[Starcluster] How to update numpy / rebundle Starcluster
Justin Riley
jtriley at MIT.EDU
Tue Dec 8 11:37:58 EST 2009
-----BEGIN PGP SIGNED MESSAGE-----
Hash: SHA1
Hi Dan,
I'm cc'ing this list on this email, hope you don't mind :D
Thanks for your suggestions concerning numpy/scipy/software suite on the
StarCluster base AMIs. I will certainly put them to good use and will
likely have you test the AMIs before I release. As of the first release
I did very little testing of scipy/numpy other than importing them and
running a few trivial calculations. This next time around I'll put more
of an effort in this space, especially since this will peak the interest
of the SciPY/NumPY community.
> -- the python-drmaa module, which contains bindings for the drmaa
> interface to the SGE engine (much better than SGE's native interface,
> in my opinion. have you tried it).
I am using the python-drmaa library for a couple projects and it is
extremely useful. I will certainly put this in for set of StarCluster AMIs.
> Will you include (optional) command-line parameters for things like
nodenumber and maybe root/master AMI?
To answer your question about command-line parameters, the new version
of StarCluster now allows you to completely override anything that's in
the config besides the AWS credentials. Those most live either in a
config file or in environment variables. It's also now possible to
specify the config for StarCluster to use at command line. So you should
find you have considerably more flexibility in the next version ;)
> Great -- although I don't find the current EBS docs that cumbersome
I will certainly leave the old EBS documentation for whoever's
interested but I will advertise more heavily the new createami action
that will automate the process of rebundling AMIs.
> Actually, what about having attaching multiple EBS volumes? ...
Having the ability to mount multiple nfs'd EBS volumes on StarCluster is
a feature that I'd like to add, however, it may not make it for this
very next release. I'll add this as a feature request on github's issue
tracker. BTW, feel free to post suggestions/issues on the github issue
tracker for StarCluster:
http://github.com/jtriley/StarCluster/issues
Thanks again for your interest in StarCluster!
~Justin
Dan Yamins wrote:
>
> I'm currently working on the next beta release of StarCluster that
>
> should include multiple cluster support.
>
>
> Excellent. That will be great.
>
>
>
> With that in mind, I'll be
> updating the StarCluster base AMIs before then with the latest versions
> of ubuntu/sge/mpi/numpy/scipy/ipython etc and will likely ping you for
> help in testing things like atlas/lapack support in numpy/scipy, etc.
>
>
> I'm more than happy to help.
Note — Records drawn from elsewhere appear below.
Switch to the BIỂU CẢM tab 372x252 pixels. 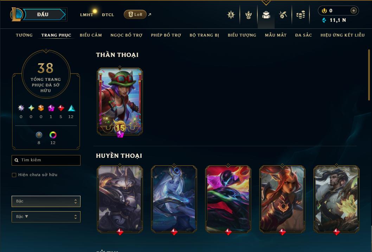click(91, 35)
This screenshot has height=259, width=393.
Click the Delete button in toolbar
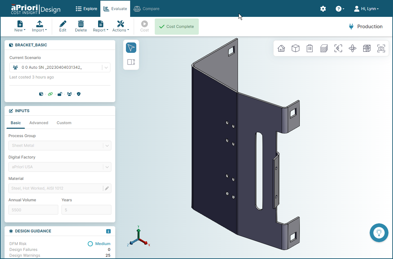(x=81, y=26)
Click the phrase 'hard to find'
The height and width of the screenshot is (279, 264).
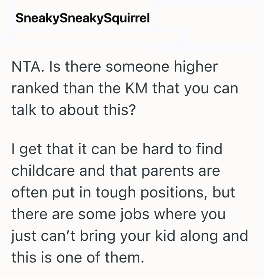coord(182,149)
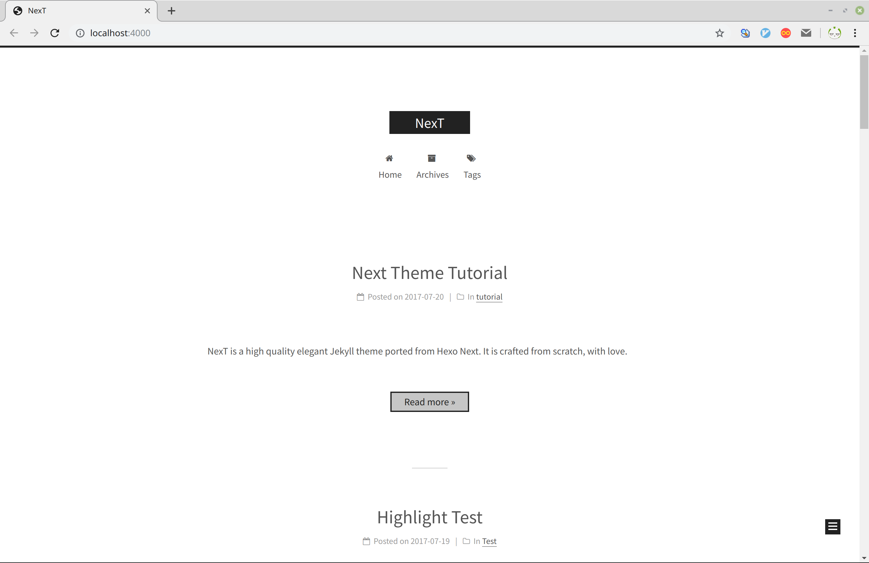Click the Read more button
This screenshot has width=869, height=563.
tap(429, 402)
Let me know ... I definitely suggest
> using numpy 1.4 when you make this upgrade, as it represents a major
> advance over 1.3, especially in the bugfix arena ...
>
> Also, what about including:
> -- python2.6-dev, which is needed for building a lot of things
> -- apache2
> -- python-setuptools, for people who like to use easy_install
> -- the most recent version of the nose testing package, since it is
> necessary to numpy and scipy test suites (what do you do now to test
> your scipy installations?)
> -- also, maybe consider creating symbolic links from your existing
> lapack/atlas/blas files (which end with .3gf.0) to the "standard names"
> as recognized by the numpy install (which don't have that ending), and
> doing the analogous thing with amd and camd packages.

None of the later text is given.